Pourquoi ? Parce qu'on pouvait plus filmer de la même manière. Et c'est pour ça que même actuellement, on a toujours les clones de Brando, avec les Brad Pitt, tout ce qu'on veut, même Danny Ross, ce sont des clones de Brando, mais bon, ils sont pas mal, mais on voit bien qu'ils jouent toujours dans le même registre qu'essayaient de jouer Brando. Vous avez fait une référence aussi à Gurdjieff en parlant de Brando comme l'acteur qui n'était pas sous l'affluence de son centre émotionnel justement, c'était ça aussi la rupture qu'il incarnait.
Qu'est-ce que vous pouvez nous dire aussi là-dessus ? C'est à dire que Gurdjieff parlait toujours du centre émotionnel supérieur, ainsi que du centre intellectuel supérieur. Mais en fait, la vérité c'est que ce qu'il faut c'est éliminer le centre émotionnel, parce que quand on dit émotionnel, en général, c'est plutôt négatif, c'est pas vraiment le sentiment, on voit la différence.

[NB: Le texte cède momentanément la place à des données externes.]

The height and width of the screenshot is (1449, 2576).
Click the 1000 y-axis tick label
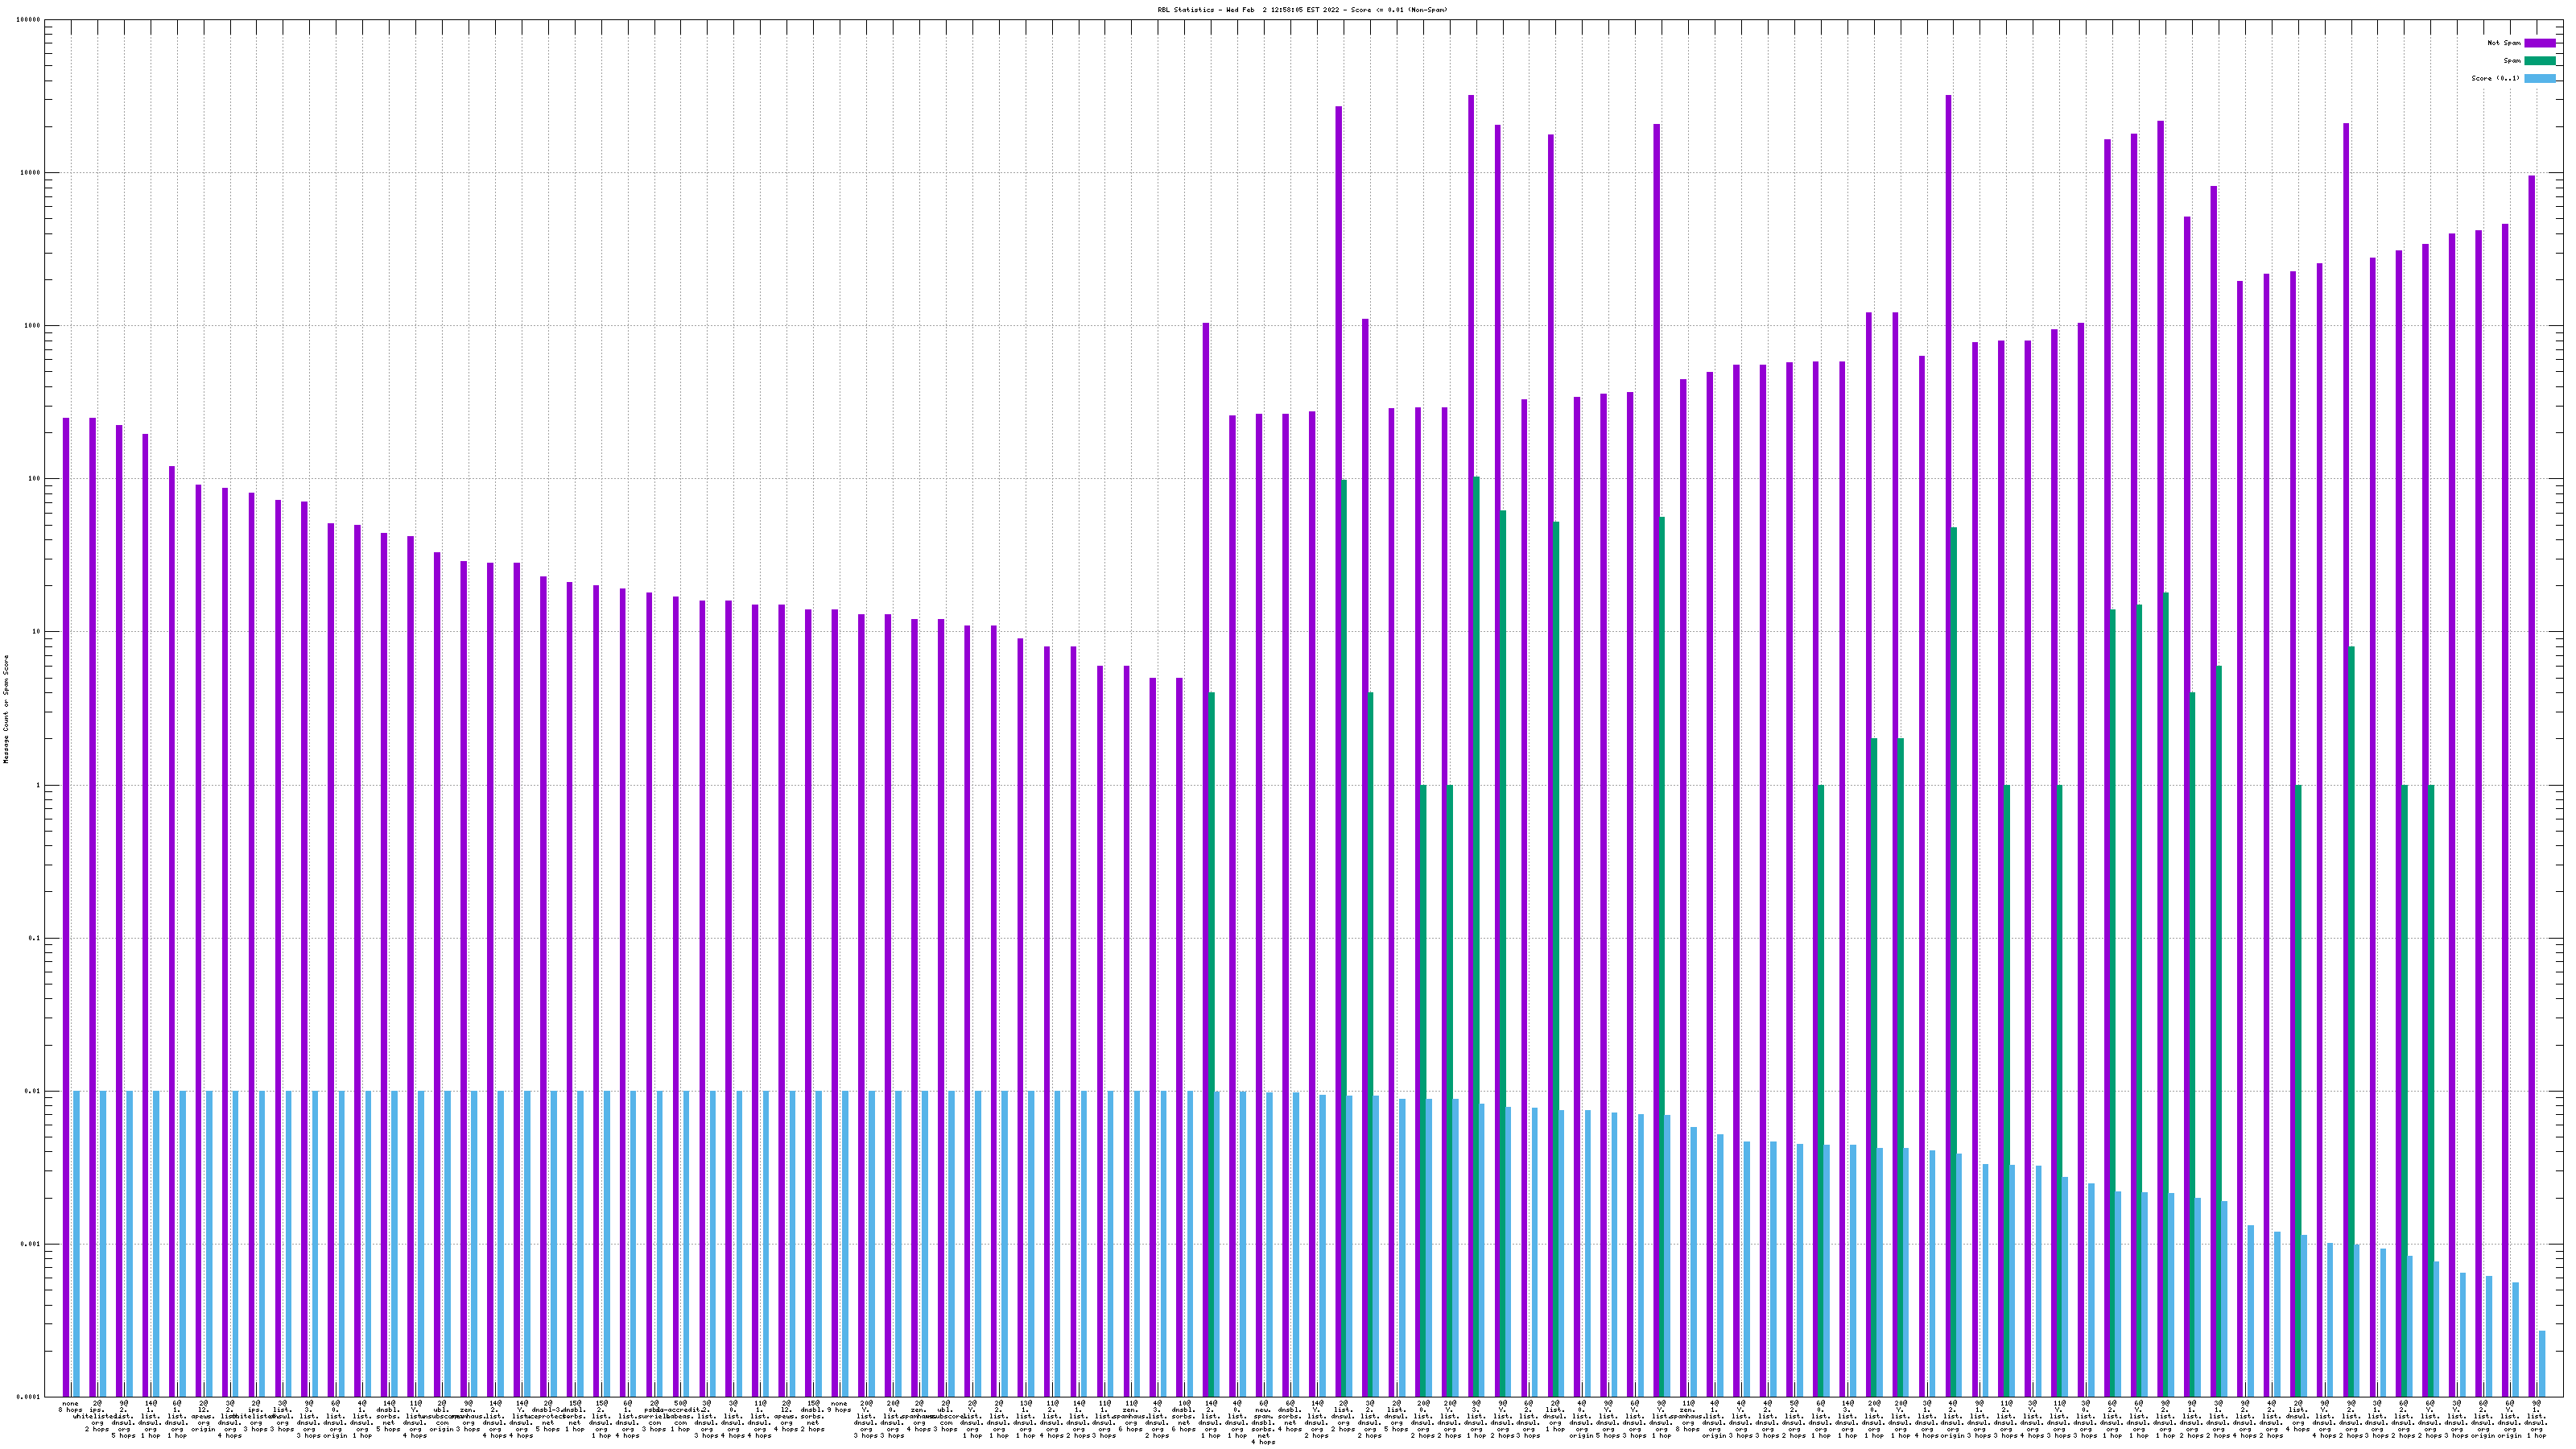[33, 326]
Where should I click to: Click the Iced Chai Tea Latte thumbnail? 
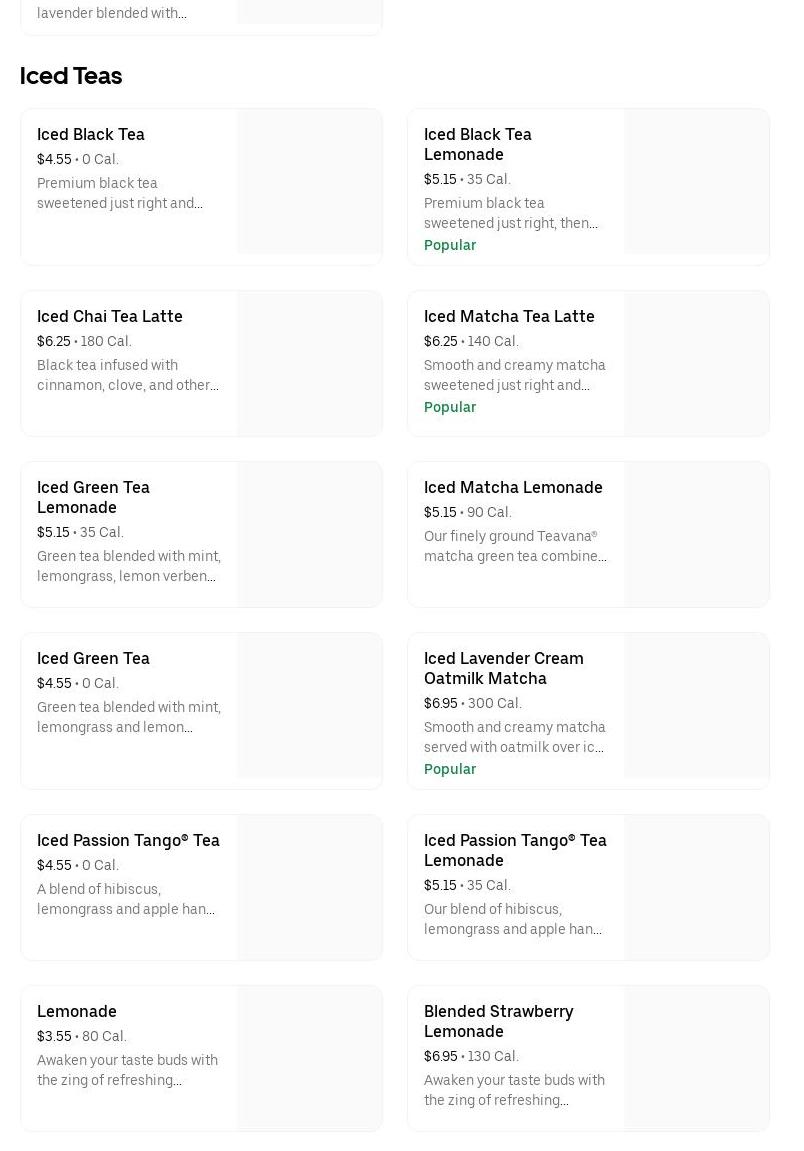pos(310,363)
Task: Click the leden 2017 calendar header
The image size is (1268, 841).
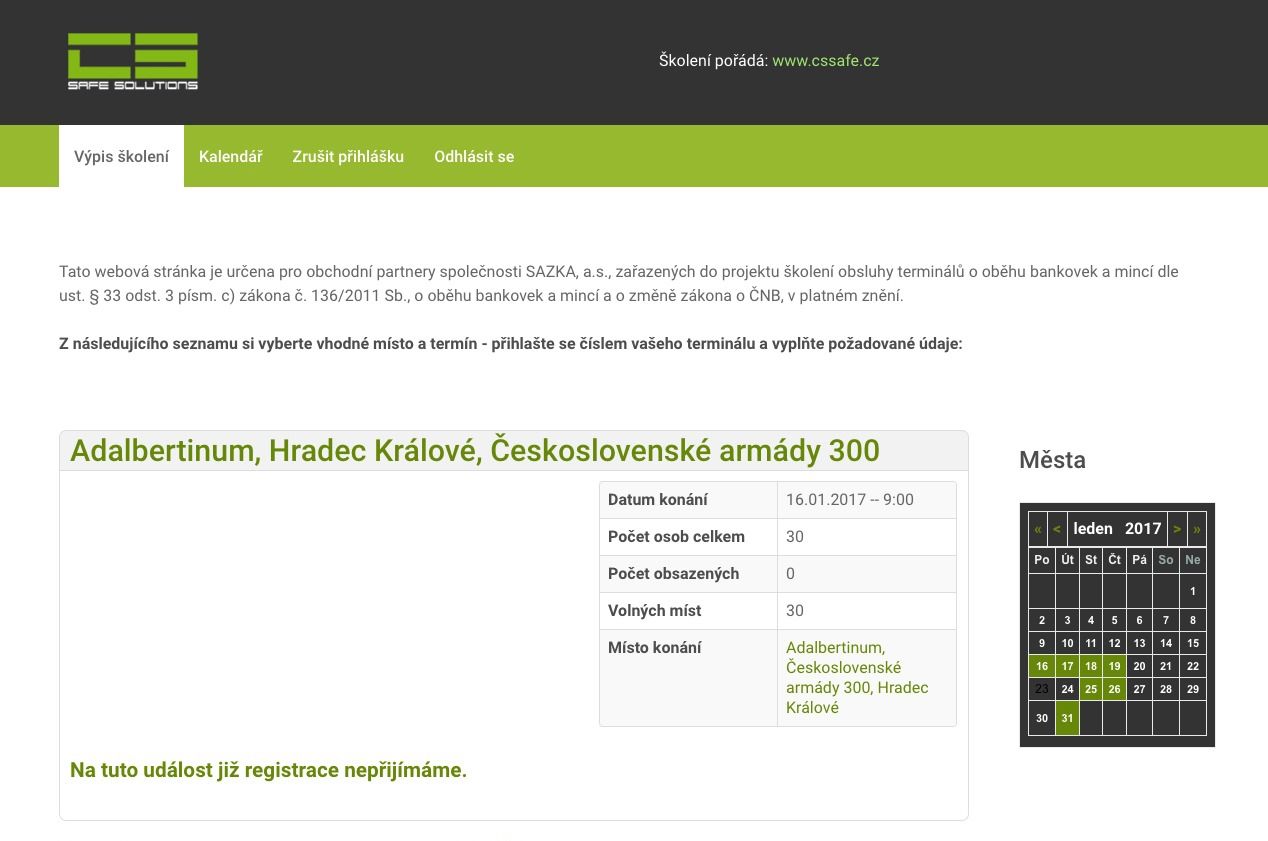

Et donc c'est comme dans la vie, c'est l'émotionnel qui nous dirige d'une certaine manière, et qui nous fait faire des choses auxquelles on ne penserait pas, qui ne sont pas possibles, qui sont complètement à côté de la plaque.
Et donc on est pris par ce centre émotionnel. Et donc tout le travail en fait est là, et c'est d'éliminer ce centre émotionnel du côté négatif, si vous voulez. Et à ce moment-là, on n'a pas besoin d'atteindre l'émotionnel supérieur, il s'atteint par lui-même. Et ça c'est le cas de Brando, c'est-à-dire que si vous voyez Brando, il n'y a jamais d'émotion, alors qu'on voyait des acteurs, qu'ils soient français ou américains, etc.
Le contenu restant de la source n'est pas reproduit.